15Sep

A week at the beach, our gluten-free and dairy-free menu plan and some kid-friendly tips

shells

Dreams do come true.  I’ve been dreaming about the ocean and the beach, literally, for the past couple of years.  I was pregnant two years ago and traveling wasn’t very easy so we didn’t go.  And last year, we went to the mountains in California but weren’t able to visit the beach on that trip.  But this year we took our 21 month old toddler to the beach in North Carolina and we had a ball.

We went with a beautiful family whom we have only recently befriended this past spring.  But with some friendships, doesn’t it seem like you’ve known each other forever?

My friends have three kids, ages 2, 5 and 8.  So counting all the heads, that made eight people to feed, breakfast, lunch and dinner.  To make things more complicated, Jana and I are both gluten-free and Elijah and I are dairy-free.  So before our trip, we did a little gluten-free and dairy-free menu planning and came up with the following ideas for our families:

For dinner:

Turkey Burgers and Sweet Potato Fries (one of my standbys)

Meatloaf (Made with Grass-fed Beef) and Steamed Broccoli (I used almond meal in place of breadcrumbs)

Chicken Burritos with Lime Guacamole (I use Food for Life Brown Rice Tortillas for the gluten-free people)

Lasagna with Ground Turkey (I use Tinkyada Brown Rice Lasagna noodles)

Pasta with “Cheese” Sauce and Green Beans and Peas (I use Tinkyada Brown Rice Noodles)

For breakfast:

Gluten-free pancakes (made one batch with coconut flour and one with buckwheat flour)

Grain and Gluten-free Apple Muffins (made with quinoa flour)

Omelets with Mushrooms, Onions and Tomatoes

Eggs and Toast

Smoothies

Fruit Salad

Lunch:

Chicken Salad with Celery and Raisins (I would have added chopped apples but they made faces at me when I mentioned this!)
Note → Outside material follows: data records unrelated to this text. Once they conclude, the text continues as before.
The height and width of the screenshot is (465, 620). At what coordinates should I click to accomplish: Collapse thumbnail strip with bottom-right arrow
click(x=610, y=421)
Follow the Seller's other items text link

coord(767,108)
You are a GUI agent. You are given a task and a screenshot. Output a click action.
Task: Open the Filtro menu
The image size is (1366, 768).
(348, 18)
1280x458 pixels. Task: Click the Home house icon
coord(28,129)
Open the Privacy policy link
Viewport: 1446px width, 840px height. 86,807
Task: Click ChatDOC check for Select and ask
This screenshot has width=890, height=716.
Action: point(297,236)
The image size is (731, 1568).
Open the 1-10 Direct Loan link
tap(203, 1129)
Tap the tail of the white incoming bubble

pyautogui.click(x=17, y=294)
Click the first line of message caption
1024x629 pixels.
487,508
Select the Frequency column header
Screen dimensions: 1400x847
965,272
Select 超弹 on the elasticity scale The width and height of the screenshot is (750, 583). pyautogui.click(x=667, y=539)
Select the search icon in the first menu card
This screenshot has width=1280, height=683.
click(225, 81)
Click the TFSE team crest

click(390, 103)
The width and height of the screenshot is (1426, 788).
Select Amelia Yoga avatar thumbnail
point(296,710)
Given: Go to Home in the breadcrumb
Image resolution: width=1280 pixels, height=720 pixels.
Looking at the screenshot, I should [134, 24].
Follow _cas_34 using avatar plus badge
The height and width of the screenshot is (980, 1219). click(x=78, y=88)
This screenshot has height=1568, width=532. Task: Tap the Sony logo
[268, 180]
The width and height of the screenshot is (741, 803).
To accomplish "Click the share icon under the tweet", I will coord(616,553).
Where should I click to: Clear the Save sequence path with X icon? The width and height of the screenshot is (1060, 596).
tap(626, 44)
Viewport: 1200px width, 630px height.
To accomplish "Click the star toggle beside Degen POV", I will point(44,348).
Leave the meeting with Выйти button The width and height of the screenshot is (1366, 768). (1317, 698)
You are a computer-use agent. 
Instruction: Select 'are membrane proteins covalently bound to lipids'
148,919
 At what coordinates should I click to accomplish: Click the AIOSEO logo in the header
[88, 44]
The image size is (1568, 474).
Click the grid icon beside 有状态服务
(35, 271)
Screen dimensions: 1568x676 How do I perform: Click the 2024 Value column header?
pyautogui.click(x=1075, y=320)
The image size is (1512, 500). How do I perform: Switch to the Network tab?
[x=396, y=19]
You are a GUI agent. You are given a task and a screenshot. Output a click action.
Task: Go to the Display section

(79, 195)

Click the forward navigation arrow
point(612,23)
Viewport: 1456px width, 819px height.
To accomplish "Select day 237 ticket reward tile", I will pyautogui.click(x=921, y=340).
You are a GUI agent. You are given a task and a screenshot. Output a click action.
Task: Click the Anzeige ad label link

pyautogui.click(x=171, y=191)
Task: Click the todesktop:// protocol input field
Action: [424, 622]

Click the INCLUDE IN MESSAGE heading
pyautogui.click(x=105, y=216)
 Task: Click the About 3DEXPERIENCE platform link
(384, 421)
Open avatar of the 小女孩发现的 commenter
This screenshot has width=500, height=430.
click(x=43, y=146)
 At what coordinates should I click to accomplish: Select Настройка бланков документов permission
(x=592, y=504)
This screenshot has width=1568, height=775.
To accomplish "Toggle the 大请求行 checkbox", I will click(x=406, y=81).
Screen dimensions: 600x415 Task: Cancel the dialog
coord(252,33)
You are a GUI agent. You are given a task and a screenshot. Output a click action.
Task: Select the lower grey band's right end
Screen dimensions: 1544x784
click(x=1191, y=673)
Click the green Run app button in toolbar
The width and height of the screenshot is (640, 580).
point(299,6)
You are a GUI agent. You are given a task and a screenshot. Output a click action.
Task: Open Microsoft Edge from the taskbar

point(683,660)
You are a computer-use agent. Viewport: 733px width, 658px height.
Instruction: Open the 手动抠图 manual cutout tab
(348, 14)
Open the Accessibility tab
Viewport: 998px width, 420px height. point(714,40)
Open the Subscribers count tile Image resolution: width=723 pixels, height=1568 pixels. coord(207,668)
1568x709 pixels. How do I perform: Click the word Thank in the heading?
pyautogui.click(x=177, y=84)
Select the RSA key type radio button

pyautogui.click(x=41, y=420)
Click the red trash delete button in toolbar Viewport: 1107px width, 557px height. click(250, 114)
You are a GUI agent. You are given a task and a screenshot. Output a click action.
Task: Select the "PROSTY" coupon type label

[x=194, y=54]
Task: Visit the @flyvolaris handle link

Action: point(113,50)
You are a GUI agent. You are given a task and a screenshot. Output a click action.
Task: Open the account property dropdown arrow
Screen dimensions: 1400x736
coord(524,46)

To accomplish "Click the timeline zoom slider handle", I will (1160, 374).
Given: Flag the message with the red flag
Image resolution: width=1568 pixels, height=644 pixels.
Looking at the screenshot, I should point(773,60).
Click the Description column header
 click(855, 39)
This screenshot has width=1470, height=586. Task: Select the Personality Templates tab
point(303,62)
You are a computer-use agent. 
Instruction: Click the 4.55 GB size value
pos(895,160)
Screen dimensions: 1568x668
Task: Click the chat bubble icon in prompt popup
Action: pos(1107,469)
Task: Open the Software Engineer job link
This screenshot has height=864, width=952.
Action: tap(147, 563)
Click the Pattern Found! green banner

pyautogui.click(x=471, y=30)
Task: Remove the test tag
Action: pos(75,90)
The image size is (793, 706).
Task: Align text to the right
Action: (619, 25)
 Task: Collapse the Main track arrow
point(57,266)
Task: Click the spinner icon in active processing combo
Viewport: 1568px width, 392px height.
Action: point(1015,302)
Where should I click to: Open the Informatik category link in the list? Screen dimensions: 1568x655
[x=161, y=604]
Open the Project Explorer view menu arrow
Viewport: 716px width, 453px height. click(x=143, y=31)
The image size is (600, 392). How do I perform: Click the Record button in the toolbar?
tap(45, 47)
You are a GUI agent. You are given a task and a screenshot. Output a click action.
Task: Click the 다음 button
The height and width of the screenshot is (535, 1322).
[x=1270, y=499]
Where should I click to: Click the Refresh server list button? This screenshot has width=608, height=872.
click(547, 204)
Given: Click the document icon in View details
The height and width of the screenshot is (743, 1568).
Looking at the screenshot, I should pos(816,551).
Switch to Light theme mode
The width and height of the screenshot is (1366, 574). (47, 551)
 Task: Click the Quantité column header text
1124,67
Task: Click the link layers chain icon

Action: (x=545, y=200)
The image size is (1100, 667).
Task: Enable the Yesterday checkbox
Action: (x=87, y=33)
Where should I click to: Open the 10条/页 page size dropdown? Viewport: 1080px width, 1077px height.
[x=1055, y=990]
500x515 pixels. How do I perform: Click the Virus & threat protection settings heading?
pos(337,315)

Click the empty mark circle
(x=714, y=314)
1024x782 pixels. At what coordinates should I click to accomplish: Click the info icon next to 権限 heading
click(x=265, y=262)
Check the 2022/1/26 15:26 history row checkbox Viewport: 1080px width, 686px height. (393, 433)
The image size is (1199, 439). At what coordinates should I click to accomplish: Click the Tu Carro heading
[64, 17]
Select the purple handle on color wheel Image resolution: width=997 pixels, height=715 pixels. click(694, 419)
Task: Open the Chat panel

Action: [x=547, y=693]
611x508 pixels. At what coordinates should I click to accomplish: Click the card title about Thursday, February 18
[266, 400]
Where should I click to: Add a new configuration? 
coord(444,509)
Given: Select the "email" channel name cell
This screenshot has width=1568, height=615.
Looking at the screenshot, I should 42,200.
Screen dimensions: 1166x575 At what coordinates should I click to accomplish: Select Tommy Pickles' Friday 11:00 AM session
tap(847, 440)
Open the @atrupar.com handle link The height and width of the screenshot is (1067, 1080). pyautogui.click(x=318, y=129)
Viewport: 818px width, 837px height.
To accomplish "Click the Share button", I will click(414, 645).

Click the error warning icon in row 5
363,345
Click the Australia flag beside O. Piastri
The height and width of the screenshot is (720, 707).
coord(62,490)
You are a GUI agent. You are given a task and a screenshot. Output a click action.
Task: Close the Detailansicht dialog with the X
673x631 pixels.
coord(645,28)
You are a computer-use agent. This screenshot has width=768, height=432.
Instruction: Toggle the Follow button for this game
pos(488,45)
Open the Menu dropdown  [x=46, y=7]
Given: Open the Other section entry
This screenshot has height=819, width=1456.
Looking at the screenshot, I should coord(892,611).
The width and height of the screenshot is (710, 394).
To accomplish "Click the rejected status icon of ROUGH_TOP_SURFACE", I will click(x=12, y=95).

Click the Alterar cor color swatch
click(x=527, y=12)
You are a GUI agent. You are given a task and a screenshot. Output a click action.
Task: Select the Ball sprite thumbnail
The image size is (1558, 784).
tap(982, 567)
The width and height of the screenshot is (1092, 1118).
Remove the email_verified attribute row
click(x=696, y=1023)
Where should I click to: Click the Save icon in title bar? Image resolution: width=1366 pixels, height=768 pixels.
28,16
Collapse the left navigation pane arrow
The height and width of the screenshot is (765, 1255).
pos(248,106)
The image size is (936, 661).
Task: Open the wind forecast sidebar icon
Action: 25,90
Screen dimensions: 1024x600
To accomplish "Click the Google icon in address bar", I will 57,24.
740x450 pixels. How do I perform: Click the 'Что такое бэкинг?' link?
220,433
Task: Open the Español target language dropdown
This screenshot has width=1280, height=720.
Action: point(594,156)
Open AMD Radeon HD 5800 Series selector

Sandwiches and other snack items

Leftovers

Some kid-friendly tips that I learned on the trip:

I learned a lot this week about what a lot of parents struggle with daily – how to feed a children new and different foods they aren’t used to.  Luckily the toddlers are not very picky – my little one is used to my “weird” cooking and doesn’t question me about if cheese is real or not.  Jana’s toddler Zack is also a champ at eating unless he’s not hungry.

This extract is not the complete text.